==== The input

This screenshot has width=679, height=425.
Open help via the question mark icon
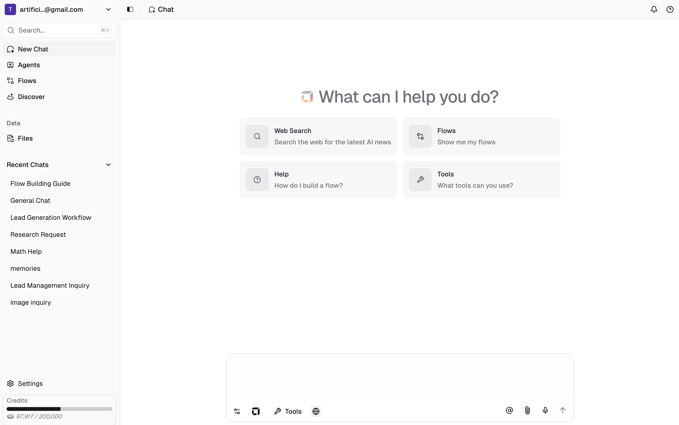(x=670, y=9)
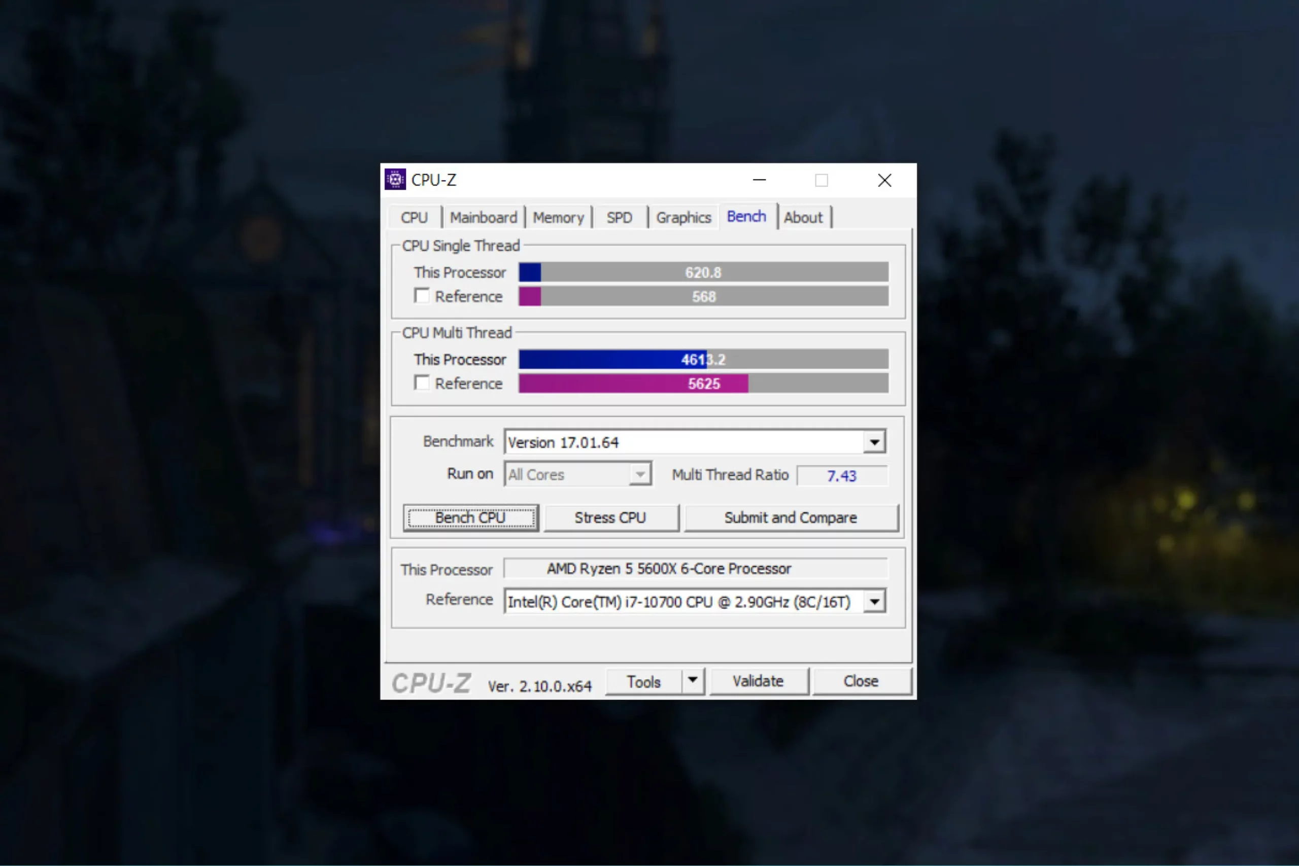
Task: Click the CPU-Z logo at bottom left
Action: point(431,683)
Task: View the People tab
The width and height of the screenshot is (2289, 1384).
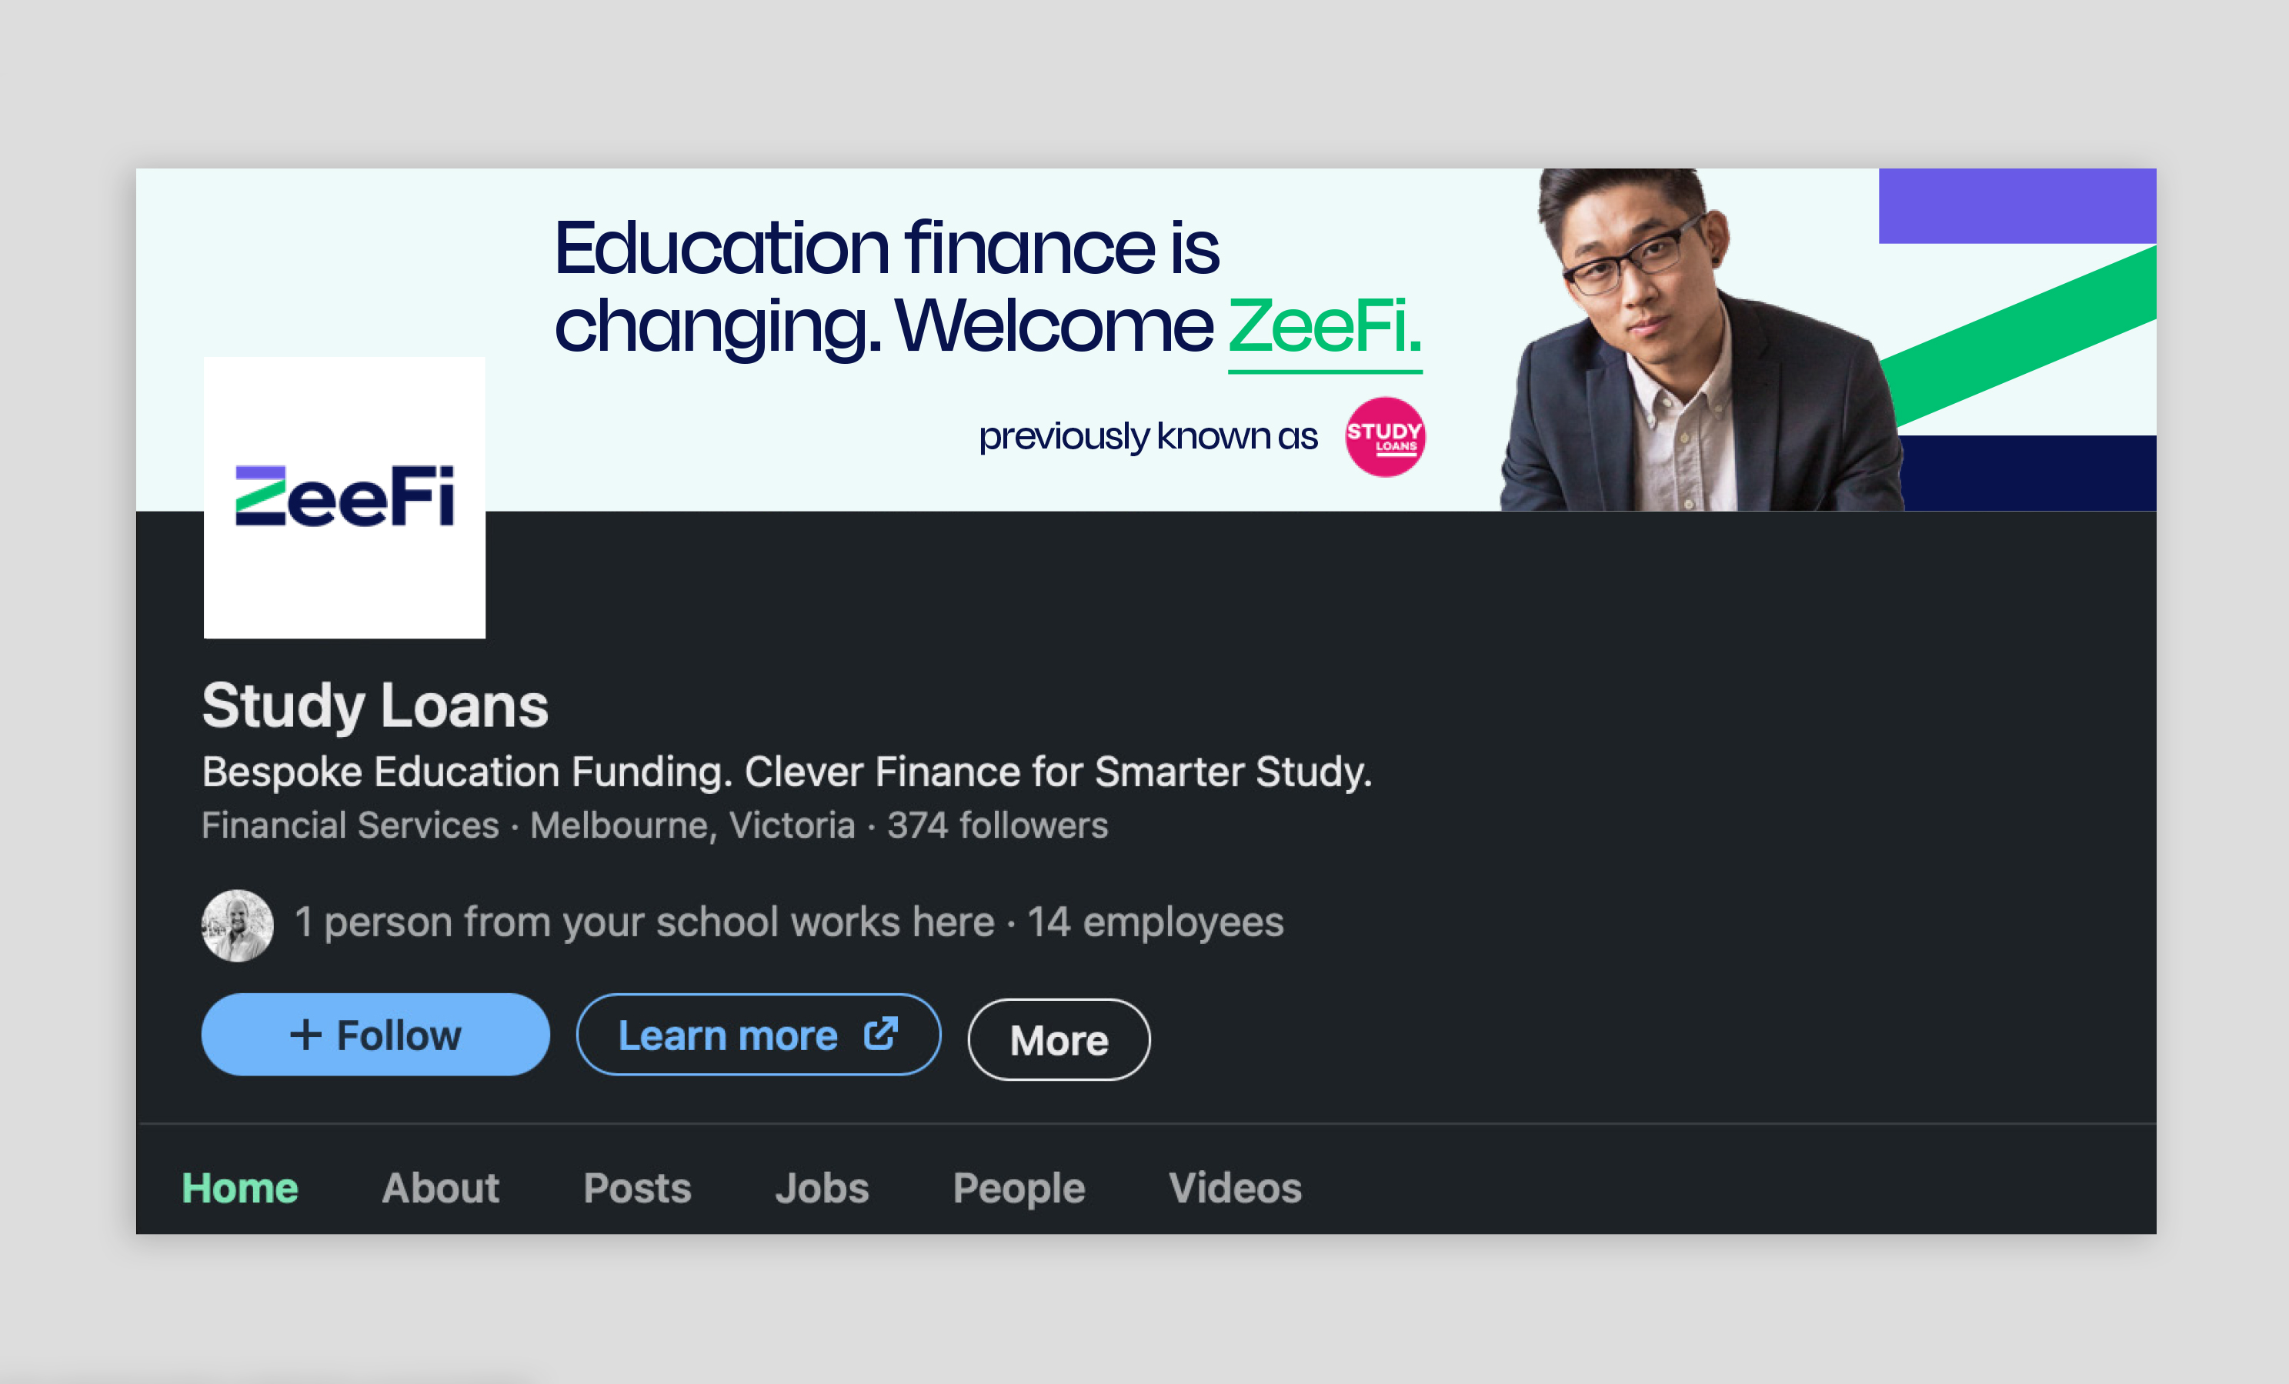Action: [x=1019, y=1188]
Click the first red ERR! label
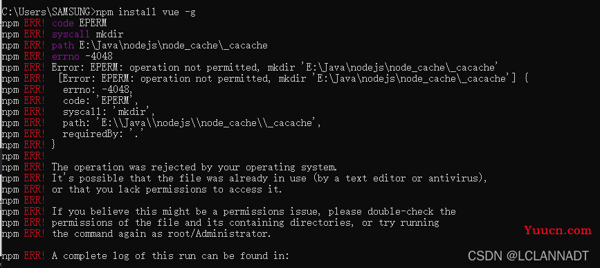 coord(35,24)
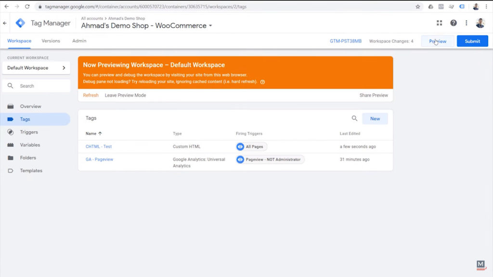Switch to the Admin tab

[79, 41]
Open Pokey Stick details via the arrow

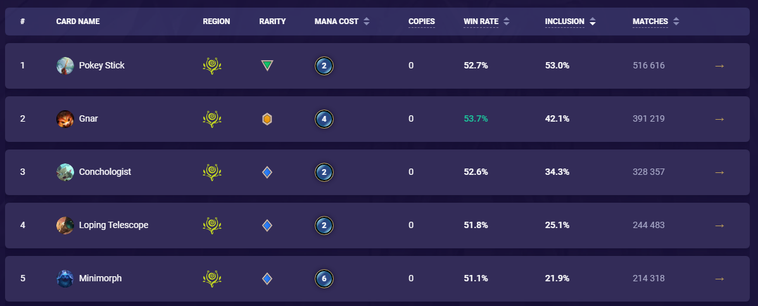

========

» Short problem
Rewrite all of the entries above, swapping "screenshot" for "screen capture" and keeping everything else unchanged. Leave the pictures out of your answer.

» Correct response
This screen capture has width=679, height=425.
Open help via the question mark icon
(x=670, y=9)
Task: Click the CPU-Z logo at bottom left
Action: point(431,683)
Task: View the People tab
The width and height of the screen capture is (2289, 1384).
Action: [x=1019, y=1188]
Click the first red ERR! label
 coord(35,24)
Switch to the Admin tab

[79, 41]
Open Pokey Stick details via the arrow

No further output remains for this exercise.